Written exercise |
Copy the stretch of data below from the line containing "Viewport: 274px width, 192px" through the line containing "will click(151, 276).", both included, reproducing each line without any change.

Dataset items:
--------------------------------------------------

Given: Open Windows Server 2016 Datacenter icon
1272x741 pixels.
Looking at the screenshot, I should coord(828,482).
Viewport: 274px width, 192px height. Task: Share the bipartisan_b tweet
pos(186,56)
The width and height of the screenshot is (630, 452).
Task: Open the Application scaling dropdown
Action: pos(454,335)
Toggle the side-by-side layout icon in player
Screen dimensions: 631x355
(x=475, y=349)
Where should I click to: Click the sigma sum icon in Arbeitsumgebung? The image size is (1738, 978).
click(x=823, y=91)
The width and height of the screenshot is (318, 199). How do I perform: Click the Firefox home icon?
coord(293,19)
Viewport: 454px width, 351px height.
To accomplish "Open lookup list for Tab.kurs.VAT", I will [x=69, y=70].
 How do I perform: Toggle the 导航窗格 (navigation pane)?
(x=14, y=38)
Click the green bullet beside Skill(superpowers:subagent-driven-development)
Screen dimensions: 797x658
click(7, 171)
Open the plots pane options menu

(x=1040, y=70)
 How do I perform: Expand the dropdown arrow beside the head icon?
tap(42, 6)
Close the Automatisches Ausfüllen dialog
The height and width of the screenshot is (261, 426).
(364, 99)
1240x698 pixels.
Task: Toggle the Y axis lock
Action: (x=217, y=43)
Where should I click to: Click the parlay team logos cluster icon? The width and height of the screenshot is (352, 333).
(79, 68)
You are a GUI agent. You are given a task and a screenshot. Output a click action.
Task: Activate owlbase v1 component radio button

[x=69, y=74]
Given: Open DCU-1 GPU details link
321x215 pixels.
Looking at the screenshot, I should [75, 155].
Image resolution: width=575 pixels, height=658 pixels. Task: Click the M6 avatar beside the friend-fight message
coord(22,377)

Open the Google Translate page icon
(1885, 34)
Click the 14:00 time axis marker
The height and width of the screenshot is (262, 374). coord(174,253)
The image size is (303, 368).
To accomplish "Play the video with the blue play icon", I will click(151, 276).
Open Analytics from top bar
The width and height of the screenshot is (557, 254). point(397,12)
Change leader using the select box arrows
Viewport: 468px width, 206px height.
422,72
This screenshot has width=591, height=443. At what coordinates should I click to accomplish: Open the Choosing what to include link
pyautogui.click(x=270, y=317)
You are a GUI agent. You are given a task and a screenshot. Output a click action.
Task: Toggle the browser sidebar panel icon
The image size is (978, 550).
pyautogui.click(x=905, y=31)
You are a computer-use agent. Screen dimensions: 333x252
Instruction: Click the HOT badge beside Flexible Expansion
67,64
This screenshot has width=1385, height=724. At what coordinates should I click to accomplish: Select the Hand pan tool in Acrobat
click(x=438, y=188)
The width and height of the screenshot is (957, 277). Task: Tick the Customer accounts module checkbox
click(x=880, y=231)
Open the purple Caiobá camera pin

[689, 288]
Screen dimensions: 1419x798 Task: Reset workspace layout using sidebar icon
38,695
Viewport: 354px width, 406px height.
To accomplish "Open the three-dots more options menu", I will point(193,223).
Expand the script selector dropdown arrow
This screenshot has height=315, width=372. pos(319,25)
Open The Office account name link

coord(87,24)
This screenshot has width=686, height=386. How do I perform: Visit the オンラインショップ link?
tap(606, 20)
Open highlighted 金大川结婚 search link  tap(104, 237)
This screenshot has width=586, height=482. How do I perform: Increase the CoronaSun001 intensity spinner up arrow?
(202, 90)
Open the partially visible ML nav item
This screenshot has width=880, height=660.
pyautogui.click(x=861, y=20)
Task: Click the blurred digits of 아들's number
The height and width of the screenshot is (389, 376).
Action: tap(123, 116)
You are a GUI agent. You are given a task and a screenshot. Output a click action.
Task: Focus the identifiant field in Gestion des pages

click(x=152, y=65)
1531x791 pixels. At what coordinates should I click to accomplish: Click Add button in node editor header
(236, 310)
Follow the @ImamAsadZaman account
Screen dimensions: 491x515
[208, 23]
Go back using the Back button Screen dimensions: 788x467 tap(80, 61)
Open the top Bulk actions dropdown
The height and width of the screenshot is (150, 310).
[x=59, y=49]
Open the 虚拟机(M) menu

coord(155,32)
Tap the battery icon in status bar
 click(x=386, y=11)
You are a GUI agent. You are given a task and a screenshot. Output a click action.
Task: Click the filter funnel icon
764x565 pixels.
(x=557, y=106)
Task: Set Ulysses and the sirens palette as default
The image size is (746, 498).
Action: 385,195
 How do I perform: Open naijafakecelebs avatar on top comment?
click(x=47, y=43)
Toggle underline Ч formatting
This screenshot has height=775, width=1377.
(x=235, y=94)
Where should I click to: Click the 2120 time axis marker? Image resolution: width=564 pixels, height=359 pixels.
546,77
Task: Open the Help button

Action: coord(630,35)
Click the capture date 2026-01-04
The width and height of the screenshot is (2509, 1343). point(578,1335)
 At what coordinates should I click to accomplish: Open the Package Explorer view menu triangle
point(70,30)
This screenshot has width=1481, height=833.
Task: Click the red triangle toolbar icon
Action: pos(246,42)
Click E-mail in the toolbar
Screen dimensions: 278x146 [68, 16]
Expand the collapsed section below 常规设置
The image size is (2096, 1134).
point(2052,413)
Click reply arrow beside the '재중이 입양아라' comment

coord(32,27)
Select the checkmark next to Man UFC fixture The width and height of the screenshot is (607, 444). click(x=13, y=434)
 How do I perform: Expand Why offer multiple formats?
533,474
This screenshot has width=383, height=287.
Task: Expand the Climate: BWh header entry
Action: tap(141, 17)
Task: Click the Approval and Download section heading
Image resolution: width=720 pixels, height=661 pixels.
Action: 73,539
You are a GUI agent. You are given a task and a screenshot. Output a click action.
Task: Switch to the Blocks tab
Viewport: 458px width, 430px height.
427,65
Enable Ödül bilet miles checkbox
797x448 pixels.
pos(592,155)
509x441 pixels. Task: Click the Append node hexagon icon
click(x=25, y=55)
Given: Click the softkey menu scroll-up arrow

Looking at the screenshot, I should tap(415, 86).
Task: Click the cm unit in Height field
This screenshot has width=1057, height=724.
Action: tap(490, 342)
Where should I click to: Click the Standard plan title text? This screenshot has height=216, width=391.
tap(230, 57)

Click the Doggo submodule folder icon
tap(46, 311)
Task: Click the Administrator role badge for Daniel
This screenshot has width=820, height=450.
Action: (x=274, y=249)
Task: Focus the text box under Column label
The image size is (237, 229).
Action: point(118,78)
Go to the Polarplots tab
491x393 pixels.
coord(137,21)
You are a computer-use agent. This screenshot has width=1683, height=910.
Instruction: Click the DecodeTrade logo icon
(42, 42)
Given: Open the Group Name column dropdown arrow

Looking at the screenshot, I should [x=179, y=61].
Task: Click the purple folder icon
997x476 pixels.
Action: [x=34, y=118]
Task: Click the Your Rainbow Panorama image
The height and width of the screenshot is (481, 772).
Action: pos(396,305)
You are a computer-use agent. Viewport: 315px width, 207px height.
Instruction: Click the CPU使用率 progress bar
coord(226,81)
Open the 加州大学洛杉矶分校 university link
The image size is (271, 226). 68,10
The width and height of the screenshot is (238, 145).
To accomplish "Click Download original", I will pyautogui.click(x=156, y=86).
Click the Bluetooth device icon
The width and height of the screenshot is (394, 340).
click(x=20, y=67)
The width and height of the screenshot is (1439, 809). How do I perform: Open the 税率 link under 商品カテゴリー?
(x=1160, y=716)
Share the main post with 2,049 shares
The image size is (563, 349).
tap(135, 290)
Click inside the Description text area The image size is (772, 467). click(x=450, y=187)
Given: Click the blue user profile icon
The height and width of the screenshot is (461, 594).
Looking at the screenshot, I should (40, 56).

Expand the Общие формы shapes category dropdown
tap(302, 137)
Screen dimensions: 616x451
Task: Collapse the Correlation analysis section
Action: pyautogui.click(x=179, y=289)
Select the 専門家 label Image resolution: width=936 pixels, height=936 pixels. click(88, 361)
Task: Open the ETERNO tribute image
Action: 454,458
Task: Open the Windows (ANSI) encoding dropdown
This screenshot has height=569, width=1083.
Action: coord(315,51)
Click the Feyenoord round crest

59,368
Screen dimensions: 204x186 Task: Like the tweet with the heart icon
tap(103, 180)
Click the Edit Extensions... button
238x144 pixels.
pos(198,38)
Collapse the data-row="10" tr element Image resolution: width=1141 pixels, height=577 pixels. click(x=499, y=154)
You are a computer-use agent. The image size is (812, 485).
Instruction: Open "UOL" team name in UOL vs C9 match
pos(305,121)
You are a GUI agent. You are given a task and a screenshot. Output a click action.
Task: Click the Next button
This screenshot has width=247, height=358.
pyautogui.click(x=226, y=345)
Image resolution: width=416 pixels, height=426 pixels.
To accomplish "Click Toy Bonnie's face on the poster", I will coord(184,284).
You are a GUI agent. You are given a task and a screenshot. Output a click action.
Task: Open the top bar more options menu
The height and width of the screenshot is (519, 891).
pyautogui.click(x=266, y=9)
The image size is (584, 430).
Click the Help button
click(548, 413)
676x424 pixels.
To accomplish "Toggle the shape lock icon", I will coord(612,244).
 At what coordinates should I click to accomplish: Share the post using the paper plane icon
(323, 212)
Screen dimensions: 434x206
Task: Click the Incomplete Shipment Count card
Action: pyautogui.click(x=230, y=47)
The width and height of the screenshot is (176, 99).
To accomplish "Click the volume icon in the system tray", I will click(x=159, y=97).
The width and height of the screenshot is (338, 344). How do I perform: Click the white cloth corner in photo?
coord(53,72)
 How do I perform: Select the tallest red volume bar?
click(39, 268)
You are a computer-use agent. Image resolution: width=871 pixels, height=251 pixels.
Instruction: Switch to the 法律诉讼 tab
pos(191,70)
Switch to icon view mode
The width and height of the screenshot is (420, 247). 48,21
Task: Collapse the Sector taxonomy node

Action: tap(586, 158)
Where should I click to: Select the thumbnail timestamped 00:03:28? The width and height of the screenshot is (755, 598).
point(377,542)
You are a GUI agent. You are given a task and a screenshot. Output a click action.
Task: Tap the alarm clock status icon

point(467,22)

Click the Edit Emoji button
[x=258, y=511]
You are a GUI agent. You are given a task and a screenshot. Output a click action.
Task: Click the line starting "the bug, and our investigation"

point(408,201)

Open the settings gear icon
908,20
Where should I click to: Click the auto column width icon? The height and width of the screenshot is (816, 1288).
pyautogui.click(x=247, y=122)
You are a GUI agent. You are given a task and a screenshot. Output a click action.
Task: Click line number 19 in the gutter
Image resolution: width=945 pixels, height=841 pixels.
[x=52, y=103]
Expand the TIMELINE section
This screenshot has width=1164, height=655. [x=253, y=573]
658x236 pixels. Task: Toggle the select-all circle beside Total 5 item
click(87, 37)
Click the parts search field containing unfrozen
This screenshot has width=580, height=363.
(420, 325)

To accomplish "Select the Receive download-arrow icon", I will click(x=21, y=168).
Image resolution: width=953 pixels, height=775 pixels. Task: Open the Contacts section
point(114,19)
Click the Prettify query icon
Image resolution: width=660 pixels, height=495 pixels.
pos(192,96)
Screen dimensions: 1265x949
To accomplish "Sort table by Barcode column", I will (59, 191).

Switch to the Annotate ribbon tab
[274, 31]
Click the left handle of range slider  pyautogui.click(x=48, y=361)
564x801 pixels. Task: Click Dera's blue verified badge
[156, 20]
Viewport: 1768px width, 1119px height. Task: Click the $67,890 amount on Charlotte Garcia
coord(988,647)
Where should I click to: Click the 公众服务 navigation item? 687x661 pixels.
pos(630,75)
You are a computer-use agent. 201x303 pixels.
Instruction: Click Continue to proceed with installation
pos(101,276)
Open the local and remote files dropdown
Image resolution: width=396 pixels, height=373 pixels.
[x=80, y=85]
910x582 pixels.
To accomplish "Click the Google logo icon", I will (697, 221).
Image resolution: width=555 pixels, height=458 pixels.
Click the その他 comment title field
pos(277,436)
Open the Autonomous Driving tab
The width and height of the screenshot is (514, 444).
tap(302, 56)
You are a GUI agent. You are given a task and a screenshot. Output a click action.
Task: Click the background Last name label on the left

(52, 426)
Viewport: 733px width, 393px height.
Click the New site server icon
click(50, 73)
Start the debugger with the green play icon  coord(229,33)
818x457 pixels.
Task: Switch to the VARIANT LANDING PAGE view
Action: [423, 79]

--------------------------------------------------

Correct output |
Viewport: 274px width, 192px height. Task: Share the bipartisan_b tweet
pos(186,56)
The width and height of the screenshot is (630, 452).
Task: Open the Application scaling dropdown
Action: pos(454,335)
Toggle the side-by-side layout icon in player
Screen dimensions: 631x355
(x=475, y=349)
Where should I click to: Click the sigma sum icon in Arbeitsumgebung? The image size is (1738, 978).
click(x=823, y=91)
The width and height of the screenshot is (318, 199). How do I perform: Click the Firefox home icon?
coord(293,19)
Viewport: 454px width, 351px height.
To accomplish "Open lookup list for Tab.kurs.VAT", I will [x=69, y=70].
 How do I perform: Toggle the 导航窗格 (navigation pane)?
(x=14, y=38)
Click the green bullet beside Skill(superpowers:subagent-driven-development)
Screen dimensions: 797x658
click(7, 171)
Open the plots pane options menu

(x=1040, y=70)
 How do I perform: Expand the dropdown arrow beside the head icon?
tap(42, 6)
Close the Automatisches Ausfüllen dialog
The height and width of the screenshot is (261, 426).
(364, 99)
1240x698 pixels.
Task: Toggle the Y axis lock
Action: (x=217, y=43)
Where should I click to: Click the parlay team logos cluster icon? The width and height of the screenshot is (352, 333).
(79, 68)
You are a GUI agent. You are given a task and a screenshot. Output a click action.
Task: Activate owlbase v1 component radio button

[x=69, y=74]
Given: Open DCU-1 GPU details link
321x215 pixels.
Looking at the screenshot, I should [75, 155].
Image resolution: width=575 pixels, height=658 pixels. Task: Click the M6 avatar beside the friend-fight message
coord(22,377)

Open the Google Translate page icon
(1885, 34)
Click the 14:00 time axis marker
The height and width of the screenshot is (262, 374). coord(174,253)
The image size is (303, 368).
To accomplish "Play the video with the blue play icon", I will click(151, 276).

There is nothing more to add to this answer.